Strony

"Wiele do stracenia" Marek Marcinowski


"Wiele do stracenia"
Marek Marcinowski
Wydawnictwo: Anatta


W ŚWIECIE NAPĘDZANYM ŻĄDZĄ PIENIĄDZA NIE MA MIEJSCA DLA SŁABYCH

Andrew Freshet sądzi, że złapał szczęście za ogon. Pnie się po szczeblach kariery w jednym z nowojorskich banków inwestycyjnych. Nic nie wskazuje na to, że zwykły służbowy wyjazd do Sierra Leone zamieni jego życie w rozpędzony rollercoaster.


Nieprzewidywalność i doskonale nakreślone wątki kryminalne bez wątpienia są fundamentem tej powieści. Historia zaczyna się subtelnie, po to, by po chwili przemienić się w emocjonujący rollercoaster, który nie da odsapnąć ani na chwilę. Wartka akcja sprawia, że kartki same przelatują przez palce, a czytelnik z każdym następnym słowem, coraz głębiej wsiąka w poznawaną opowieść. Tak, to jedna z tych interesujących lektur, które angażują  wyjątkowo mocno.

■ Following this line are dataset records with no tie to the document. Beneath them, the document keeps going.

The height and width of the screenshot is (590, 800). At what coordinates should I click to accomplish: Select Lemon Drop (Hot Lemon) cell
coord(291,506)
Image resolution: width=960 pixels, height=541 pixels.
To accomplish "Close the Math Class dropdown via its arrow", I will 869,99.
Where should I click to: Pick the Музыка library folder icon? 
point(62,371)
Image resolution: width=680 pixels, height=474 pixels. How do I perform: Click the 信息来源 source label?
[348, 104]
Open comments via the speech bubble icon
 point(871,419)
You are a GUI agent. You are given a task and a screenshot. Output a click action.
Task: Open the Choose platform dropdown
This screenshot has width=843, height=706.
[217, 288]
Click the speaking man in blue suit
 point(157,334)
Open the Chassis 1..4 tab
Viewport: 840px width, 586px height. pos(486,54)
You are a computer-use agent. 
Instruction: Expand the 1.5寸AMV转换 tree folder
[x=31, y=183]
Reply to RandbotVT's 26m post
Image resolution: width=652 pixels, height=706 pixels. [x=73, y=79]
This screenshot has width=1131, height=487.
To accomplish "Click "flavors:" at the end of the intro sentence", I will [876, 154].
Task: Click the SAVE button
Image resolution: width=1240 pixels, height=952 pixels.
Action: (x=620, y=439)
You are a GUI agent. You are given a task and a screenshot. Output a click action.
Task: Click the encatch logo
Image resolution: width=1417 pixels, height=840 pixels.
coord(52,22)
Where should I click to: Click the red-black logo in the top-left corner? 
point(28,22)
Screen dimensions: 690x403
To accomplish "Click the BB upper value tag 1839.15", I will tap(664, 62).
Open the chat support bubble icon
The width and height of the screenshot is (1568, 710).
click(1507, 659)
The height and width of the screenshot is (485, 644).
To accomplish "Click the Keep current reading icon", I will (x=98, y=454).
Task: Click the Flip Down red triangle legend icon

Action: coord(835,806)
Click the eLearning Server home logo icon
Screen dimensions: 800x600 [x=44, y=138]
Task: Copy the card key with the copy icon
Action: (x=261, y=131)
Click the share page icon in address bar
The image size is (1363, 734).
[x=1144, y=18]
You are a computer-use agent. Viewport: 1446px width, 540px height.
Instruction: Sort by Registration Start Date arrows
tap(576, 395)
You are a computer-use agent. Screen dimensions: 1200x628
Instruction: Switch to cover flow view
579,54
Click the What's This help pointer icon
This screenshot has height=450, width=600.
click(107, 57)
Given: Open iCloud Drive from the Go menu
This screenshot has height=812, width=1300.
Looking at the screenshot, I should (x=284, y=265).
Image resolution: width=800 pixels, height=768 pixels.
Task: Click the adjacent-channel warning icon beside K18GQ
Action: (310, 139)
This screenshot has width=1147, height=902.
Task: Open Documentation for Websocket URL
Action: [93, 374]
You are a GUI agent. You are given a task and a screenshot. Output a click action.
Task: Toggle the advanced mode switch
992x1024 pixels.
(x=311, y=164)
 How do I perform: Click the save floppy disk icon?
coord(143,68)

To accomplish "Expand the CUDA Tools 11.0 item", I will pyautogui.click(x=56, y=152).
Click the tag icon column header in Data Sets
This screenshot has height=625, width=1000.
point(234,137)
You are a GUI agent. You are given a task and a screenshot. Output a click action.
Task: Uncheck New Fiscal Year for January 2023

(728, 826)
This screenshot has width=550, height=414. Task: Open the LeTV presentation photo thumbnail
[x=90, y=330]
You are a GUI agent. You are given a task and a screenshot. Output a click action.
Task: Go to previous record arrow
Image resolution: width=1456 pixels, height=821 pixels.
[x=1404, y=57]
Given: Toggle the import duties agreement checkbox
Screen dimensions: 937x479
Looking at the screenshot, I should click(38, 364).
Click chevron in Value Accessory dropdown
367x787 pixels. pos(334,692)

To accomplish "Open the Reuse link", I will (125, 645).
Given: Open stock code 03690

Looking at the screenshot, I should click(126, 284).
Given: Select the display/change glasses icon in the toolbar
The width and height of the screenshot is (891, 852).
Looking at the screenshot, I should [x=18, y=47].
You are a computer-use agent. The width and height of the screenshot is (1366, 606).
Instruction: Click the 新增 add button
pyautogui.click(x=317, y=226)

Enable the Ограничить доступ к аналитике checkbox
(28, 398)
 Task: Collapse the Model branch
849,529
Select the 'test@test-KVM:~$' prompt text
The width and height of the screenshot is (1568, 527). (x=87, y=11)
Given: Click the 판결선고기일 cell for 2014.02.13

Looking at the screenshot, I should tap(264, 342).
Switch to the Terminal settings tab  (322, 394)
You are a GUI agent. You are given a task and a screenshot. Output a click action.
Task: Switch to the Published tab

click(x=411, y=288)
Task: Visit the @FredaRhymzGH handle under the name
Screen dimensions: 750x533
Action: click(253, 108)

Fani niebanalnych powieści sensacyjnych z pewnością będą zachwyceni. Mamy tu do czynienia z ciekawymi kreacjami bohaterów, misternie uknutymi intrygami, siecią nieprawdopodobnych powiązań, niebezpiecznym klimatem, a przede wszystkim z solidną porcją adrenaliny, dzięki której nie ma mowy o nudzie nawet na chwilę.

Należy również wspomnieć o precyzyjnie naszkicowanym tle, jakie czyni z powieści wyjątkowo przemawiającą  i frapującą. Czytelnik w czasie lektury przepada bez pamięci, czuje się, jakby oglądał film, na dodatek wciągający i zapierający dech w piersi. To nieprawdopodobne, że złudnie niewinna pogoń za pieniądzem może ściągnąć na człowieka tak potężną lawinę problemów, co gorsza, z niektórych po prostu nie ma innego wyjścia niż śmierć.

"Wiele do stracenia" to zniewalający, dopełniony intrygującym, niepokojącym klimatem kryminał, od którego nie sposób się oderwać. Rosnąca nieufność, niebezpieczeństwo bijące niemal z każdej strony, przeszywająca adrenalina i stałe poczucie zagrożenia, a wszystko to nakreślone naprawdę przyjemnym i plastycznym piórem. Fani mocnych wrażeń powinni bez wątpienia poznać tę starannie naszkicowaną, nieszablonową fabułę!